Que dire des hormones, des vitamines et des sels minéraux ?
PEUT-IL y avoir un rapport entre le régime alimentaire et les maladies mentales et affectives ? Peut-on soulager une maladie mentale par des aliments nutritifs ou des hormones ?
Au cinquième siècle avant notre ère, Hippocrate, appelé le ‘père de la médecine’, croyait qu’une mauvaise alimentation pouvait occasionner des troubles mentaux. Et Sigmund Freud, le ‘père de la psychanalyse’, écrivit vers la fin de sa vie : “Je suis fermement convaincu qu’un jour tous ces troubles que nous essayons de comprendre seront traités au moyen d’hormones et d’autres substances similaires.”
Les hormones
Ces dernières années, nombre de malades mentaux ont suivi un traitement hormonal.
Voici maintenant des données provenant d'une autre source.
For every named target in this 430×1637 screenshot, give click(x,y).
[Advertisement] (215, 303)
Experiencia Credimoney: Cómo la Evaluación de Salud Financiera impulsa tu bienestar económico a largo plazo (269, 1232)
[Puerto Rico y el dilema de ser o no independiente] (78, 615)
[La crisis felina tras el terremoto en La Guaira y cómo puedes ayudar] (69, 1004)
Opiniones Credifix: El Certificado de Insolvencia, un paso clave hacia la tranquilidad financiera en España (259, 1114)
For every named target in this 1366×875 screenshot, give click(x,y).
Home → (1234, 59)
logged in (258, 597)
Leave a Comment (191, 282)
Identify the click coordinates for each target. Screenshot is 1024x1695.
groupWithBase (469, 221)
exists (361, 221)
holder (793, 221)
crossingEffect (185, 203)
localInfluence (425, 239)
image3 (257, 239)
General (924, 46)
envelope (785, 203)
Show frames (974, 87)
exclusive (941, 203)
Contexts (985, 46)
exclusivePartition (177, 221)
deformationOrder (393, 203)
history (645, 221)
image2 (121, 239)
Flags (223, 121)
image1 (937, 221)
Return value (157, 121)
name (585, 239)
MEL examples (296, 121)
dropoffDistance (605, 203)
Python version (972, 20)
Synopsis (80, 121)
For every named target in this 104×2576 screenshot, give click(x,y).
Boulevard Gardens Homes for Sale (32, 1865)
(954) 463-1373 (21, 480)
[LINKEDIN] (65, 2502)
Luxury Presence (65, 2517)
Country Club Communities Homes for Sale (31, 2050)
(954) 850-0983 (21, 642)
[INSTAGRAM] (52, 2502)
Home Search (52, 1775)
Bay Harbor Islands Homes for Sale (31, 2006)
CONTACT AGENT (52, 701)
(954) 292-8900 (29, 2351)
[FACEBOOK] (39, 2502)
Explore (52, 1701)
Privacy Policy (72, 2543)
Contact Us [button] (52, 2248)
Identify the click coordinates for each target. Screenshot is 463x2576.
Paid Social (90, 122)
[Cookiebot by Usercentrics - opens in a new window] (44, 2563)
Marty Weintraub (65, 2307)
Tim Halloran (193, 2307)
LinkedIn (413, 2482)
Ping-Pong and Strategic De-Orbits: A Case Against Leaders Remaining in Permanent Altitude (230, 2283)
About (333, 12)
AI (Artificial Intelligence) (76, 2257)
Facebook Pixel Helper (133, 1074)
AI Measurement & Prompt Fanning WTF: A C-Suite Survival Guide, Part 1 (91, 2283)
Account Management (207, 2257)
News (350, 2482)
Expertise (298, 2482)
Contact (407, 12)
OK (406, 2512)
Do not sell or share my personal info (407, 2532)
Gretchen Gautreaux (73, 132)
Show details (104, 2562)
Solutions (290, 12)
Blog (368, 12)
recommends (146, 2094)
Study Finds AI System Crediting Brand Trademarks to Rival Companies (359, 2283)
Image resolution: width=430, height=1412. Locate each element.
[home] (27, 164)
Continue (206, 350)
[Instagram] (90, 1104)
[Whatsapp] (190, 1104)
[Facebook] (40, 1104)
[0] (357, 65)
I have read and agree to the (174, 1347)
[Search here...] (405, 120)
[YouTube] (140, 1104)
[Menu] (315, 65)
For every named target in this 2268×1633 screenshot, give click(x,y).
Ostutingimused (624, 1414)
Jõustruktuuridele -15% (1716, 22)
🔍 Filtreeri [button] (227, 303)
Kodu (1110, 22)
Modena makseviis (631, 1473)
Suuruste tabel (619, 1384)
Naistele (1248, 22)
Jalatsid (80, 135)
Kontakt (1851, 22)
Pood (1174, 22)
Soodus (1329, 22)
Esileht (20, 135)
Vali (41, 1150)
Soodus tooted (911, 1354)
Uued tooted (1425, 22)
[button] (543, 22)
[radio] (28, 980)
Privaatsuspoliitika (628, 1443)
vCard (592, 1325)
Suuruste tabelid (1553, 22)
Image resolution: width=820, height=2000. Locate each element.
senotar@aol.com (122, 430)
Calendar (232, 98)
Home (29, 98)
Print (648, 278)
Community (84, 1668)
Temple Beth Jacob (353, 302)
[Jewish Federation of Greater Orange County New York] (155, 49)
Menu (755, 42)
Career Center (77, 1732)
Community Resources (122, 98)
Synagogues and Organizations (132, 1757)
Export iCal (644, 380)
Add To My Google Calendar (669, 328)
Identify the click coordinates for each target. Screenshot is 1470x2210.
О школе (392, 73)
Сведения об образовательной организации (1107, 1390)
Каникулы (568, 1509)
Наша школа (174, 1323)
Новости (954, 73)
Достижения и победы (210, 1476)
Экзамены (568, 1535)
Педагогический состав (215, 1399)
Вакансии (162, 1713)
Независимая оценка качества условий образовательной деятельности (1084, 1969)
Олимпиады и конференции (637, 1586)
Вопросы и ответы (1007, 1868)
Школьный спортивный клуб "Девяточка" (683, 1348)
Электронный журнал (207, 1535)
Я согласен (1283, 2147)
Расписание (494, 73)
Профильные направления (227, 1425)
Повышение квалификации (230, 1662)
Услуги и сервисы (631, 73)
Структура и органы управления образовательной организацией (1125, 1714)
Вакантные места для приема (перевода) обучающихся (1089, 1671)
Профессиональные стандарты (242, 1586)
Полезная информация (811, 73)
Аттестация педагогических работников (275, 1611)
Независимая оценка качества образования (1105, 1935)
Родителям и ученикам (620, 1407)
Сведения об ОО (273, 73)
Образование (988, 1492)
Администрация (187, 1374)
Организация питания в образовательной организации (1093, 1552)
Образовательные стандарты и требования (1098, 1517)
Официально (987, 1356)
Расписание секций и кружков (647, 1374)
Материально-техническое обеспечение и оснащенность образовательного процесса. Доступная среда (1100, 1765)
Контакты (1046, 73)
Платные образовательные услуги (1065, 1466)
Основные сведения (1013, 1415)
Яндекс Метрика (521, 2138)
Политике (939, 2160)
Un psychiatre du Collège médical de New York estime que les hormones sexuelles synthétiques sont à la fois plus efficaces et “moins traumatisantes que les électrochocs, et leur action plus rapide que les médicaments conventionnels”. Grâce à ce moyen, certains de ses malades masculins souffrant de dépression ont été guéris, tandis que l’état des autres s’est amélioré. — Star-News de Washington, 9 mai 1974.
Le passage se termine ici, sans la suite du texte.